The Talk 650 Morning Show Breakfast Broadcat Series at The Houston Club[4/8/2011]
BY Alex Wang [ March 18, 2011 at 13:17:31 ]
|Presented by Knapp Chevrolet and The College Money Guys|
Friday April 8th @ 6:30am-10am
Location: The Houston Club
811 Rusk Avenue, Houston, TX, 77002
Cost: FREE to Attend!!!
RSVP: 713-225-1661 / http://www.HoustonClub.org
No reservations needed, bring your friends and co-workers with you and enjoy breakfast 6:30am - 9:30am. CBS Radio’s Talk650 Morning Show’s “Breakfast Broadcast” Series at The HOUSTON Club. Live Radio broadcasts from downtown Houston are nothing new; the city has a long and colorful telecommunications history. The first telegraph service between Houston and Galveston started in 1860, and the nation’s second telephone system was installed here in 1880, the same year we started using electric street lights. The first wireless transmissions from Houston were sent in 1906, and private business like The Texas Company and The Rice Hotel installed and maintained wireless operations in 1908—as back-up systems for unreliable telephone exchanges. According to “A History of Radio in Houston,” by Christopher Varela, the Rice’s owner, James Lawlor, used the hotel’s wireless rig to communicate with his farm, miles away on Dairy Ashford Street. The Hurlburt-Still Electric Company was the first Houston business with a commercial broadcast license. WEV originated from the company’s store in December 1920, and in May 1922, the station’s programming was sponsored by a fledgling newspaper, The Houston Evening Post. WEAY broadcast from The Iris Theater, across the street from The Rice Hotel, in June 1922…sponsored by The Houston Post. In July The QRV Radio Company launched its station, WGAB, from its store at 1213 Prairie. The Houston Chronicle briefly held a license for WFAL. WEAY pioneered remote broadcasting in 1924, networking with WEAF/New Jersey to carry the Heavyweight boxing title match between Luis Angel Firpo and Harry Wills. The station also broadcast dances from The Rice Hotel, and the 1924 Rice Owls/Texas Longhorn game from Rice University. WEAY was replaced by KPRC in May 1925, broadcasting from a studio at The Houston Post. The call letters were an acronym for “Kotton, Port, Rail Center,” according to Varela’s book.

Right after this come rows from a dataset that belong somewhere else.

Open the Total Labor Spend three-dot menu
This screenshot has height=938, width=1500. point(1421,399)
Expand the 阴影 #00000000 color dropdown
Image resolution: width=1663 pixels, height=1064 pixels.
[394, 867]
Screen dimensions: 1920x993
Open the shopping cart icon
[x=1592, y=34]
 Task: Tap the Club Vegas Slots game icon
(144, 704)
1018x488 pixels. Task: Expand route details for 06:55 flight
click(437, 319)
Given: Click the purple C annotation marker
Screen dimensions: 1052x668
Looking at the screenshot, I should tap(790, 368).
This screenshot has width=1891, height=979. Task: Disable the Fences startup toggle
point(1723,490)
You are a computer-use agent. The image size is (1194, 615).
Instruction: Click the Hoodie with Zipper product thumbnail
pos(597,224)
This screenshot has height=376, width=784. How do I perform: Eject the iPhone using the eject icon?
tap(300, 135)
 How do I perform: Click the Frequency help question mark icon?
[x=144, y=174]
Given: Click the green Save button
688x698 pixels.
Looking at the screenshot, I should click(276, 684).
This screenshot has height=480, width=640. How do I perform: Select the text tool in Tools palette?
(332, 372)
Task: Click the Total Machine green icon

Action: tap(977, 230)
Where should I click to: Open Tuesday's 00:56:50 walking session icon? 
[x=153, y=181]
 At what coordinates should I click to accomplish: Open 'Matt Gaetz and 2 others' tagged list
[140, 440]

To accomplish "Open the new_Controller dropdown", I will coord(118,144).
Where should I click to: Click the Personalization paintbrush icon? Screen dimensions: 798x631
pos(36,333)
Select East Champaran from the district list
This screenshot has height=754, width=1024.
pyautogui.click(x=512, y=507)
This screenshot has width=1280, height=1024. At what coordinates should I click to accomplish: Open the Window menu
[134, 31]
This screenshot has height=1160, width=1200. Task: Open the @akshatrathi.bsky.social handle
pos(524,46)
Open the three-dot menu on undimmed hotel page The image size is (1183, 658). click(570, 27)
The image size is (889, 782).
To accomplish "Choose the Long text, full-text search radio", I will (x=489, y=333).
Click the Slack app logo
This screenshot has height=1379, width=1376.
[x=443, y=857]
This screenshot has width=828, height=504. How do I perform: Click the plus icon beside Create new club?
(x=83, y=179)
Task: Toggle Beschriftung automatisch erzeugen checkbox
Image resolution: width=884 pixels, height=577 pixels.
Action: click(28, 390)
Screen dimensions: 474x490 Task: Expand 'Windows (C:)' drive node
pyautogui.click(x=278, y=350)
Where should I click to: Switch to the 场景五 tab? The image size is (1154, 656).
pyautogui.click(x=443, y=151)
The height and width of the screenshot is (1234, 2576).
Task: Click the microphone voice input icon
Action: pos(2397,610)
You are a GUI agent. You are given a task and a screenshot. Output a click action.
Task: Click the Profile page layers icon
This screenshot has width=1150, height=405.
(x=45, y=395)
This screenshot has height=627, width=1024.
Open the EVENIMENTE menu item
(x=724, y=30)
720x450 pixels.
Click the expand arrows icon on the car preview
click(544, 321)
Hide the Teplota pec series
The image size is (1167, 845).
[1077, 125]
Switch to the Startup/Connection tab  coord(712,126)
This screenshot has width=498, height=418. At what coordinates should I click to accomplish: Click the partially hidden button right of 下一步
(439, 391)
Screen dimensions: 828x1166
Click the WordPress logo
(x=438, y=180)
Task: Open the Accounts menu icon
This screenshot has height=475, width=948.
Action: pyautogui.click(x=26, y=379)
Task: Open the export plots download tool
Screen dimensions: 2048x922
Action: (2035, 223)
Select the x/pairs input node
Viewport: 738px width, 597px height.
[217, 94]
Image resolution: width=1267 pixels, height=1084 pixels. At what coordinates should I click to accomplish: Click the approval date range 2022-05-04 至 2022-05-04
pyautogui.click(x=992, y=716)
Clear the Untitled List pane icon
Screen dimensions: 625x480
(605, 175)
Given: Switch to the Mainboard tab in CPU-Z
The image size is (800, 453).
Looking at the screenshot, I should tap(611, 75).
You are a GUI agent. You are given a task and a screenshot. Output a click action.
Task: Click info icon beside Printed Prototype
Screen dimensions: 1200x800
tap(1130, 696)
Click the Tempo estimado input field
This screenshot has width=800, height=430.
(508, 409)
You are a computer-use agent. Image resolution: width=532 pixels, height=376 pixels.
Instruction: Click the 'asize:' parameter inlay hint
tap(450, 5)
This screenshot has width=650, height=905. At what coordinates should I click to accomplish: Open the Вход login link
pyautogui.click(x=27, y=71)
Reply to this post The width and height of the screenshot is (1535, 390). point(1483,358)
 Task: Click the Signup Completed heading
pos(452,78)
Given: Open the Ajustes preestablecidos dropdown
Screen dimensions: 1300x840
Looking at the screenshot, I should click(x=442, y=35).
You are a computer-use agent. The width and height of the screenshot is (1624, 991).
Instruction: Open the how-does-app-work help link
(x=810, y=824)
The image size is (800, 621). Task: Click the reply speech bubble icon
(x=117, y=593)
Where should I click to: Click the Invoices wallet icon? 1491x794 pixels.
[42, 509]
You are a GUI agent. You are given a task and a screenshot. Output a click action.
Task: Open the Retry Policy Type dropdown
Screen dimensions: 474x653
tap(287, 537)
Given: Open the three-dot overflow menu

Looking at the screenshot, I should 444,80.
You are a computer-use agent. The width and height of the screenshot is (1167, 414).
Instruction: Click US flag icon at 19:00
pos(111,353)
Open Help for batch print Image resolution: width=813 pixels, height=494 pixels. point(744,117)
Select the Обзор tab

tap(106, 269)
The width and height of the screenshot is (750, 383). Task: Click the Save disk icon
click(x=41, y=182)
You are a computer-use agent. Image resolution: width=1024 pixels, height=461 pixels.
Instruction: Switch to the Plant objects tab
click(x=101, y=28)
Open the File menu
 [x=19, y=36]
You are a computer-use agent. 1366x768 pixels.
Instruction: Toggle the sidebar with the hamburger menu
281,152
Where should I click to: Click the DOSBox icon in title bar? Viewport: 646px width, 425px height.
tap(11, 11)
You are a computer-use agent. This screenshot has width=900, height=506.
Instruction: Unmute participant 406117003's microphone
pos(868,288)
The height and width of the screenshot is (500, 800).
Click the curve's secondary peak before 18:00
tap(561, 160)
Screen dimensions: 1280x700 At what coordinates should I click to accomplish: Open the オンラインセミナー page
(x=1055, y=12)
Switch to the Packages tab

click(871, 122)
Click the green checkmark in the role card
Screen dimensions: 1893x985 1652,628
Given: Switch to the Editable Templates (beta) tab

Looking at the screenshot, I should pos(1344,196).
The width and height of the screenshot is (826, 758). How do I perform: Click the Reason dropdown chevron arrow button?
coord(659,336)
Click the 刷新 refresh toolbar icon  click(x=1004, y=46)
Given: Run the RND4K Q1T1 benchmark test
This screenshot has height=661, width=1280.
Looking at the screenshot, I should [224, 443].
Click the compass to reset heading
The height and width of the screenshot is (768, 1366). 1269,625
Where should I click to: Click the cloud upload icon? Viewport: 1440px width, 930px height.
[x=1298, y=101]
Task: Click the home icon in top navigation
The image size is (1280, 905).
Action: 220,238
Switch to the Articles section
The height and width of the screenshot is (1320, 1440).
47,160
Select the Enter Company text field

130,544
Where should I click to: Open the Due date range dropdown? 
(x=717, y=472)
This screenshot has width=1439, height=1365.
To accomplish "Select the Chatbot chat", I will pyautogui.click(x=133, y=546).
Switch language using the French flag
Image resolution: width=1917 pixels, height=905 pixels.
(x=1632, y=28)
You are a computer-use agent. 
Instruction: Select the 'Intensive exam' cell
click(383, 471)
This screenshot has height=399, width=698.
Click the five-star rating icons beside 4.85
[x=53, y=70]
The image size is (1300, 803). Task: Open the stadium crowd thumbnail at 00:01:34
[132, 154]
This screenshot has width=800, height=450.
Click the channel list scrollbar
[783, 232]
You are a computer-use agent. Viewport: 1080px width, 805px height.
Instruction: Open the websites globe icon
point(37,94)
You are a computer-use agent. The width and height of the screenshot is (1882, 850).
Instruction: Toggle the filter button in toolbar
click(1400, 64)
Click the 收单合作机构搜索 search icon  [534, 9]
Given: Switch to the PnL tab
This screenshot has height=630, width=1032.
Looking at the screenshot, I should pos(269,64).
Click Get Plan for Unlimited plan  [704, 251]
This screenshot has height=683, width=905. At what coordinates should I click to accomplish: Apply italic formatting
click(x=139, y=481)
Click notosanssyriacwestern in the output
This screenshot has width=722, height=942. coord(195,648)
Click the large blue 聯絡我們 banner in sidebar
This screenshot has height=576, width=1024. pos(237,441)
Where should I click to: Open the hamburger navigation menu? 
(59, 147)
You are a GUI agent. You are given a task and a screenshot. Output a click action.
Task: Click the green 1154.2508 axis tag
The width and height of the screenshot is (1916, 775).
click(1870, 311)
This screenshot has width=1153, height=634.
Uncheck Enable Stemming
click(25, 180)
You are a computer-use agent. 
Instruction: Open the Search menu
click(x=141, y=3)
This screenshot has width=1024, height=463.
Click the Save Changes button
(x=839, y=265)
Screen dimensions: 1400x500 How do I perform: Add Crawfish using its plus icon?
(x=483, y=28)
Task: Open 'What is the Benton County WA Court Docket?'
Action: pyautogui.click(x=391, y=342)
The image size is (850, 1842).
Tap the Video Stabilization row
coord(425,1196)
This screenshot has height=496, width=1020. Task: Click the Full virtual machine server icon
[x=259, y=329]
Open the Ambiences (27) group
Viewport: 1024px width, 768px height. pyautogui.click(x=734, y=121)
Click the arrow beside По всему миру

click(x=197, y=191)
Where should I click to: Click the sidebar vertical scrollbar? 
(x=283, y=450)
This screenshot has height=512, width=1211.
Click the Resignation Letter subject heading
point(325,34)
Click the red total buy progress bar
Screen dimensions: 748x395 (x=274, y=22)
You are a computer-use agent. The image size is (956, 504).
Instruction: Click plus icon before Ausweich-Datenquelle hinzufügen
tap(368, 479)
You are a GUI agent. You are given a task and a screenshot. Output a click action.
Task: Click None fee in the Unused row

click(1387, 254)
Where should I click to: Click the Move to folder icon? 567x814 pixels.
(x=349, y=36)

In 1926, KTUE began to broadcast from a spare room in the basement barbershop of the new State Hotel at the corner of Rusk and Fannin, with transmitter equipment atop the Houston Chronicle.
In 1930 the station changed its call letters to KXYZ, with a new transmitter on The Gulf Building. KTRH began to operate in March 1930 from Jesse Jones’ Rice Hotel—the call letter acronym: “Kome To Rice Hotel.” According to Bruce Williamson’s HoustonRadioHistory.blogspot.com site, KIKK-AM was originally launched in 1946 as KRCT at 650khz by executives at the Goose Creek Daily Sun. LeRoy Gloger bought the station in the ‘50’s, and changed the call letters to KIKK in May 1961, broadcasting from the old Montagu Hotel at Fannin and Rusk. I came to KIKK-AM in 1999 to launch Business Radio 650, and in 2008 returned to the station as an entrepreneur, establishing the Talk650 Morning Show. Cynthia Fodell-Mott and Nick Nicholson approached me this Fall about bringing live Radio back downtown, with a series of broadcasts beginning January 21, 2011.